An alarming number of individuals, including many conservatives, are under the false impression that the world is quickly becoming overpopulated and will be unable to continue sustaining human life. Until a few months ago, I have to admit that I would have included myself in that crowd.
But lightning struck one day as I was listening to Rush Limbaugh in my car. Rush stated that the entire world population could fit into the state of Texas with room to spare. I was absolutely certain that he must be exaggerating or simply wrong. As soon as I returned to my office, I took out a calculator and performed the computation myself. To my shock, he was correct. Texas holds approximately 1180 square feet of space for every living human being on the planet. That's basically enough room for a family of four to have a house on 1/8 of an acre of land.
The overpopulation hysteria began in the sixties, when a Stanford "scientist" named Paul Ehrlich wrote a book called The Population Bomb.
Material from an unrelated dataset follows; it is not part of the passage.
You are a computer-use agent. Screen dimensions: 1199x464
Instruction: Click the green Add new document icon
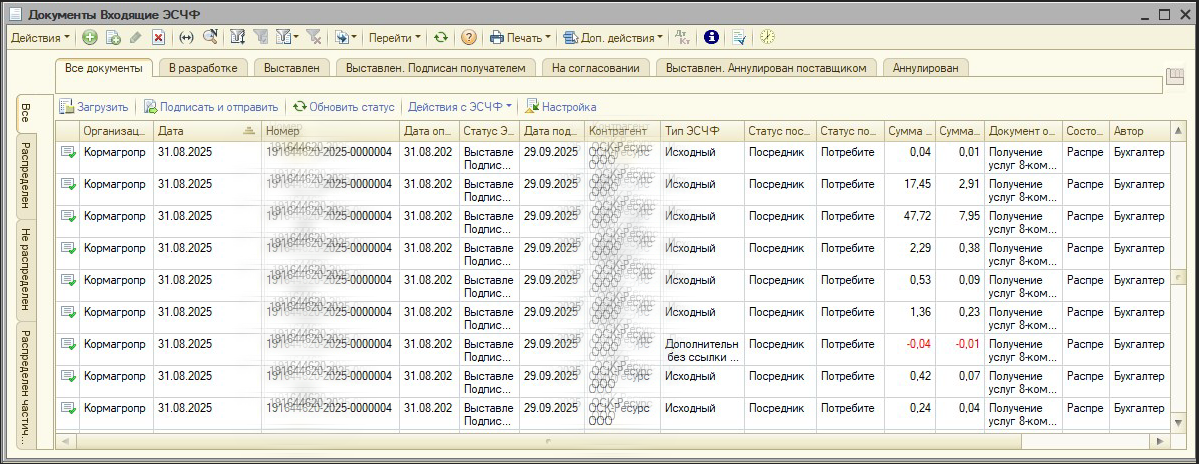point(90,38)
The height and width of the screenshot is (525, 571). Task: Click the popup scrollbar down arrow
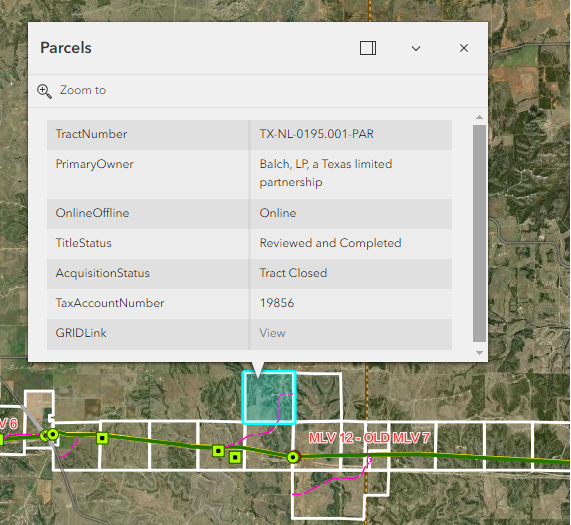pyautogui.click(x=479, y=353)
Just as Jaws frightened millions of people from swimming in the ocean, this book succeeded in scaring the crap out of people with its prophesies of starvation, death, and destruction. Ehrlich even went so far as to suggest that the government should consider putting birth control agents in food production to limit population growth.
The only problem is that Ehrlich was a complete idiot. He predicted massive increases in famine, dwindling and expensive natural resources, piles of garbage and waste, and environmental destruction. His predictions weren't just wrong. The exact opposite has occurred. Unbelievably, I still occasionally see him interviewed as an "expert" on national news programs who are producing hippie propaganda about our dying Mother Earth.
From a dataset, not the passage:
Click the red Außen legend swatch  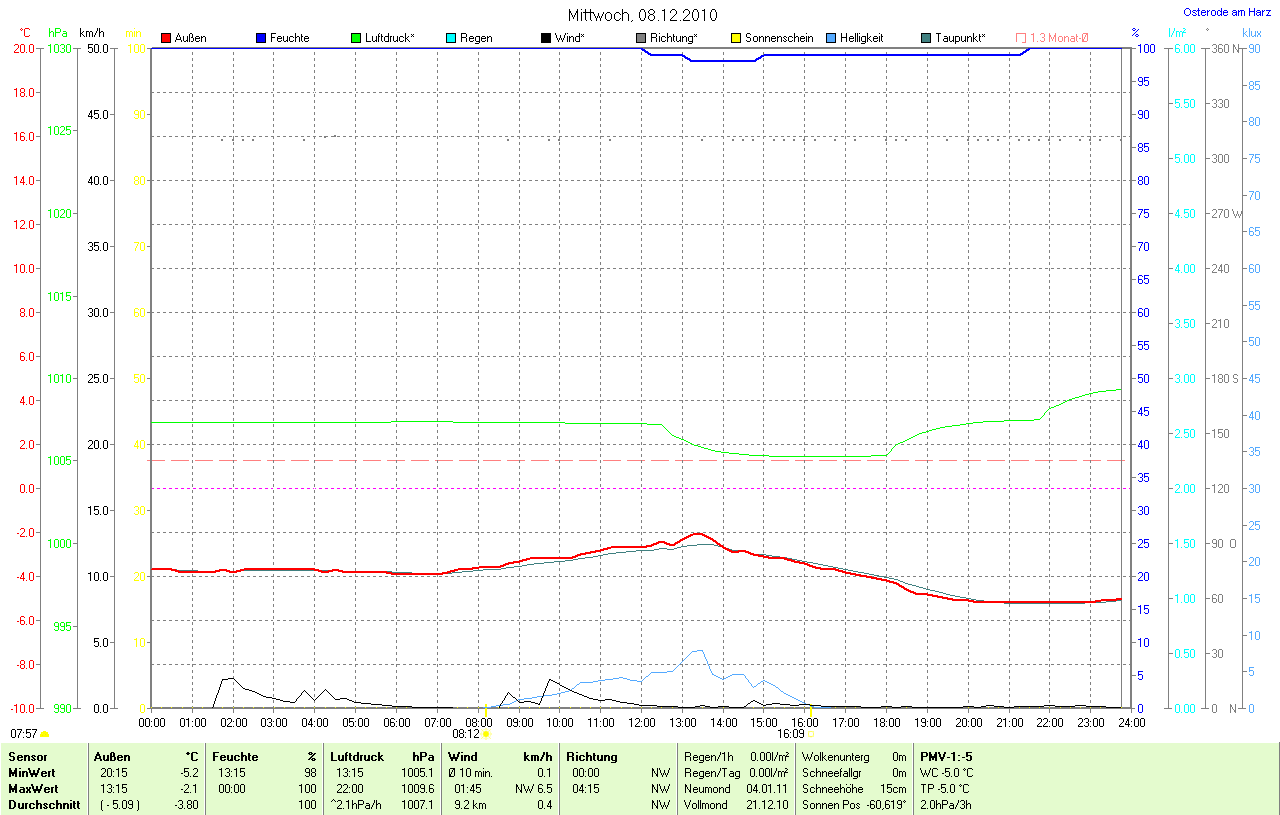coord(166,38)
Contrary to what you hear from the major media and PBS, earth's ability to sustain current and future population growth has never been better. Things are not getting worse. Things are actually improving.
Some quick facts:
· Life expectancy is increasing every year. Even people in poor countries like India and China have life expectancies of 60+ years now.
· Birth rates around the world today are lower than at any time in the last century.
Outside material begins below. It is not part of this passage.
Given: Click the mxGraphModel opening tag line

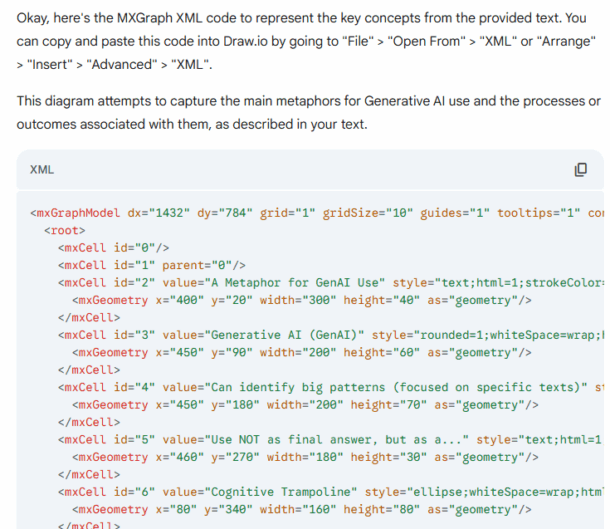Looking at the screenshot, I should click(317, 213).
· Fewer than half as many people die from famine each year now than a century ago, even though our population has quadrupled. Many of those who die of famine today are the result of political action by ruthless dictators and not a lack of food.
· People in third world countries consume more food calories in their daily diet than at any time in prior history. And the calorie numbers are increasing every year.
· The inflation-adjusted market price of every major natural resource has steadily decreased over the last century, and it continues to decrease. (Note: Economist Julian Simon bet Paul Ehrlich $10,000 back in 1980 that he couldn't pick a single raw material that would not drop in price at least one year later. Ehrlich accepted the bet and picked several metals and raw materials to be measured in ten years. He lost on every single selection when measured in September 1990. In fact, every possible raw material he could have selected was cheaper ten years later, and it was impossible that he could have won the bet.)
· The projected landfill waste for the United States (a relatively massive producer of waste) over the entire next century could be stored in a landfill area only 18 miles on each side.
While life around the world continues to improve, I am not suggesting that we can ignore population and environmental issues. Life may be improving, but much more needs to be done to help the less fortunate in developing countries.
However, it's important that we focus our money and finite resources on real problems and not those invented by the Paul Ehrlichs of the world and perpetuated by our media and EnviroNazi organizations. Money is better spent on providing clean drinking water to third world countries than on something like forced sterilization to address an imaginary problem.